*** TASK DATA ***

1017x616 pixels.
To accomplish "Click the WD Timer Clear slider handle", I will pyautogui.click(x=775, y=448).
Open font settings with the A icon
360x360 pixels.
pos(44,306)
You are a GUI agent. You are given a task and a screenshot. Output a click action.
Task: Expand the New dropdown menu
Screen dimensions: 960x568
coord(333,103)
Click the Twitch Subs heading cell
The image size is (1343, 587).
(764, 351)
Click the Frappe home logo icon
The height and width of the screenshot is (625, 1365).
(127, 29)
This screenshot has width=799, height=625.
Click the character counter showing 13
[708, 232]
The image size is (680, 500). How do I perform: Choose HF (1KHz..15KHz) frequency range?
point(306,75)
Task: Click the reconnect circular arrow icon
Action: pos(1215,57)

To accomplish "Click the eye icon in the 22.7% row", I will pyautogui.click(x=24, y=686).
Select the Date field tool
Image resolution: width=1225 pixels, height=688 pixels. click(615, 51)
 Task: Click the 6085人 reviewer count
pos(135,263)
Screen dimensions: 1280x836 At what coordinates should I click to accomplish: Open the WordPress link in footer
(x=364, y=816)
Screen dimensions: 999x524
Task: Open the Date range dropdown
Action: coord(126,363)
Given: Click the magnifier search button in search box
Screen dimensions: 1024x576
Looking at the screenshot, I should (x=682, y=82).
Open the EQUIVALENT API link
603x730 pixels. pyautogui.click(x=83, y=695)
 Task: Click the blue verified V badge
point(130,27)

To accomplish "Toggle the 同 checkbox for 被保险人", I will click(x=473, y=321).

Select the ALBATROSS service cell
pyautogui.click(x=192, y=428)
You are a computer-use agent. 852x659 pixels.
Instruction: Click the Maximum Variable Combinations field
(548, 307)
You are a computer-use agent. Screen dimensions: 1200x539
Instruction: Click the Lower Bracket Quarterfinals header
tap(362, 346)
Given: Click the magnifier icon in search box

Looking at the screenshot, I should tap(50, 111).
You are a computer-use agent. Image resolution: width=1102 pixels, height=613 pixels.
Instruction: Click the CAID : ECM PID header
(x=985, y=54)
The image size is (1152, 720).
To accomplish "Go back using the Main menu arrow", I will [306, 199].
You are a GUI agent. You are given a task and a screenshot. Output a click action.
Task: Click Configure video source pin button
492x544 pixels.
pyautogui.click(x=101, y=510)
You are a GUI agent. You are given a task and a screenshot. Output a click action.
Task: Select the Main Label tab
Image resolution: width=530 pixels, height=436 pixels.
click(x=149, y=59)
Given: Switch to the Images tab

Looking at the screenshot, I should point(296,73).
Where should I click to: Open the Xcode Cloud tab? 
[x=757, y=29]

***

ASSIGNMENT:
Which lines above include the word "computer"? Pick them out and copy them.

EXERCISE OUTPUT:
You are a computer-use agent. 852x659 pixels.
You are a computer-use agent. Screen dimensions: 1200x539
You are a computer-use agent. Image resolution: width=1102 pixels, height=613 pixels.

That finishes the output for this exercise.